KPLU travel expert Matthew Brumley is in Palermo, checking in to a B&B for the night. They tell him the room has low ceilings.
“And that’s OK,” he said. “I’m not a tall guy.”
An older woman in a flower-print dress leads him up some winding stairs, to the very top of the old house.
“And there’s this little door that’s about three feet high,” Brumley said. “The ceiling was about five-and-a-half-feet tall. They’d cut down the chairs and the legs of the bed to the point where it looked like a normal room … but it wasn’t.”
Surprises can happen when you travel. Maybe you saw the website that said “Ocean views!” but missed the fine print that added “just down the street.”

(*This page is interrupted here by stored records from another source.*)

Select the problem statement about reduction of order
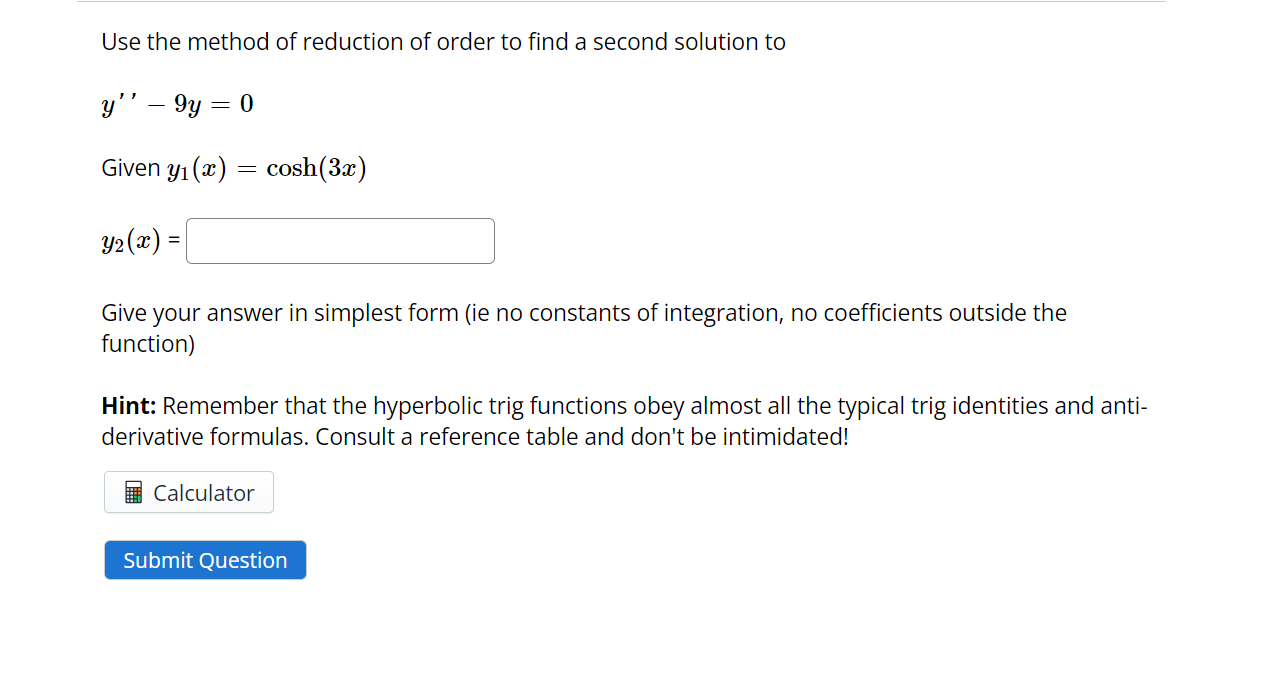The height and width of the screenshot is (675, 1261). coord(443,42)
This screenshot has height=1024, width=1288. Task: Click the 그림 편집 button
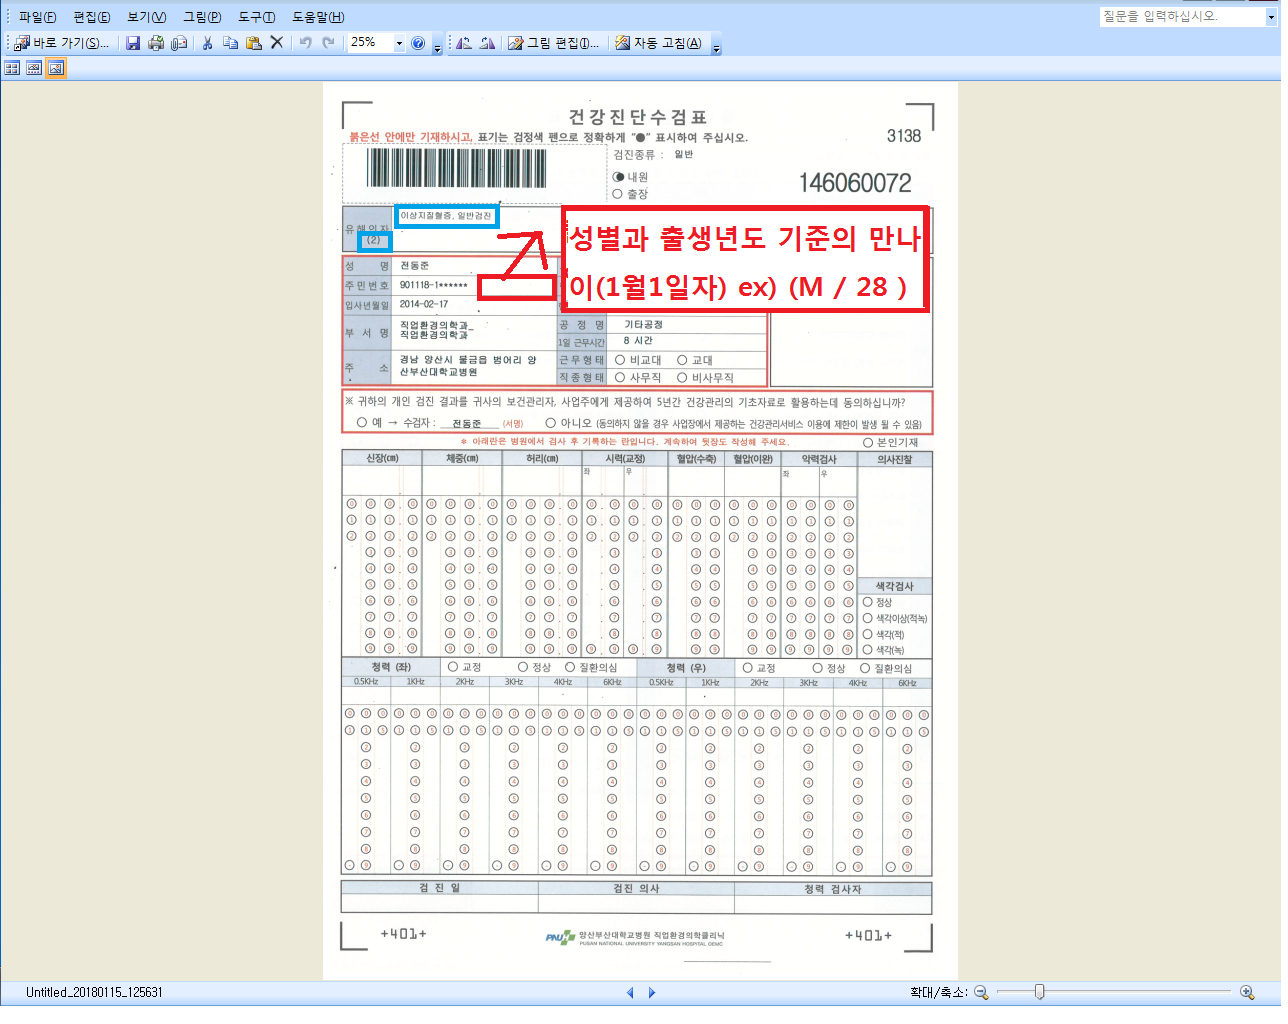(554, 43)
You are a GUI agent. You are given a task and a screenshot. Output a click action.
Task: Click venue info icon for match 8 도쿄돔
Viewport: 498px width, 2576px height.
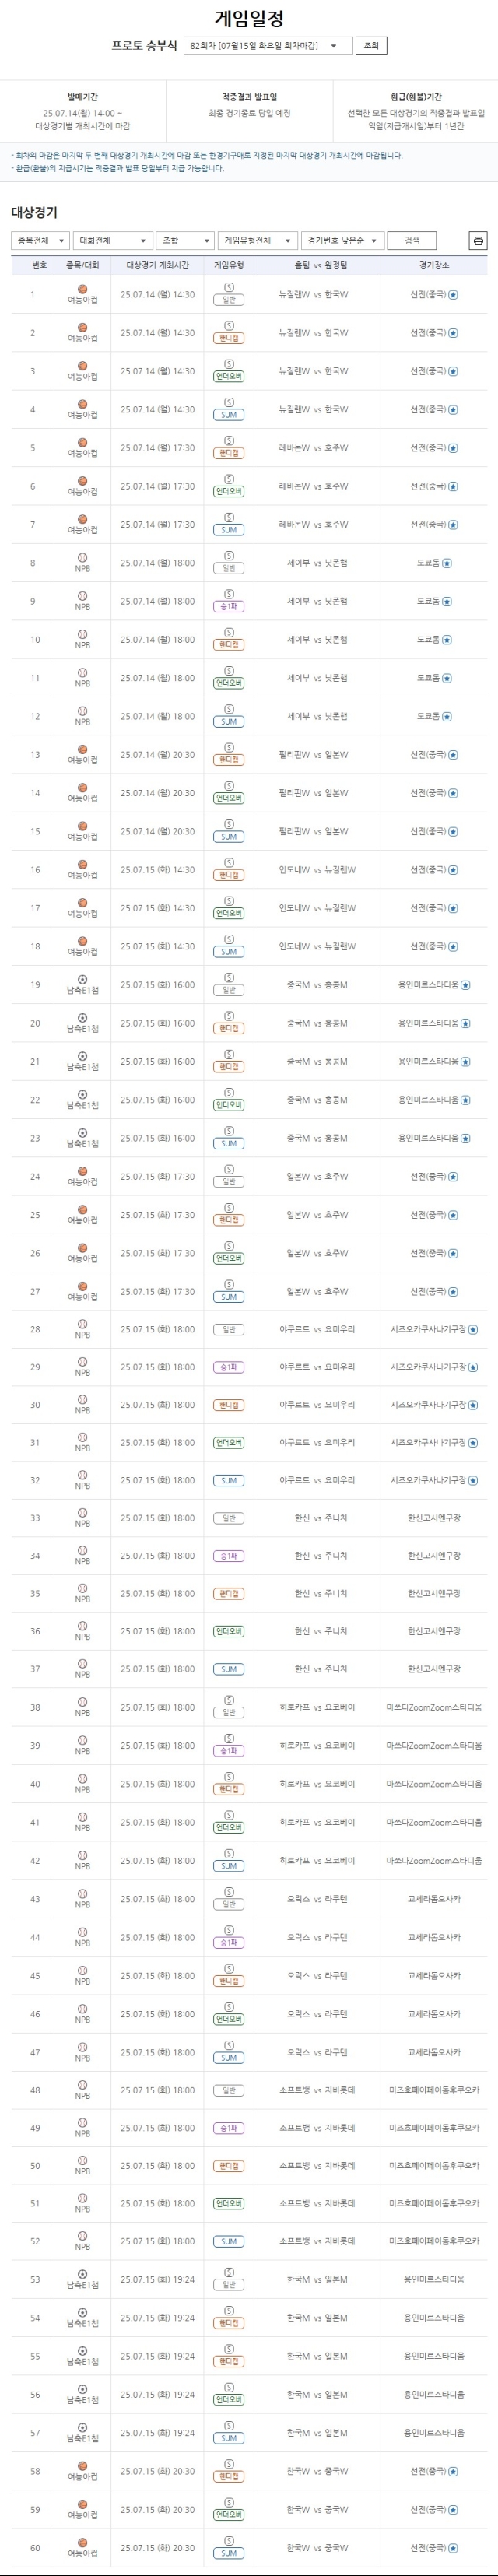[447, 563]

Or perhaps “free internet” isn’t wifi, but actually a 15-year-old computer in the lobby.
Don’t worry. There are ways to cope.
Your best weapon is a pre-emptive strike. Know where you’re going and be careful about the promises and guarantees made. Also, ratings services like TripAdvisor useful, but it’s important to know what category you’re looking at.
“A lot of people will just want to stay in the No. 1 place (listed),” Brumley said. “They’re not paying attention to whether that No. 1 place is a youth hostel or a grand hotel on the beach.”
There’s nothing wrong with the former, unless you’re expecting the latter.
Review Carefully, Too
It’s tempting, when faced with disappointment, to take out one’s angst on social media sites like Facebook and twitter, or to write an angry review on a website like Yelp.
Think before you type, Brumley said.
“You can destroy a small, family-run hotel by writing a couple bad reviews,” he said.
Make sure you’re reviewing your experience based on how well a place fulfilled what it promised.
Courtesy Solves Problems
So, you showed up at the motel, but you could have sworn it said “hotel” when you booked. You pictured a full-service resort, and ended up at a motor lodge.
You’re going to get much farther if you set aside your frustration.
“Have a nice conversation with the owners (about the problem),” Brumley said. “Most hotel owners would much prefer to negotiate with you than receive a nasty review.”
The bottom line, Brumley said, is to be ready to roll with some punches. No one wants to be disappointed, but if you pack your sense of humor, you’ll be much better equipped to deal with the unexpected.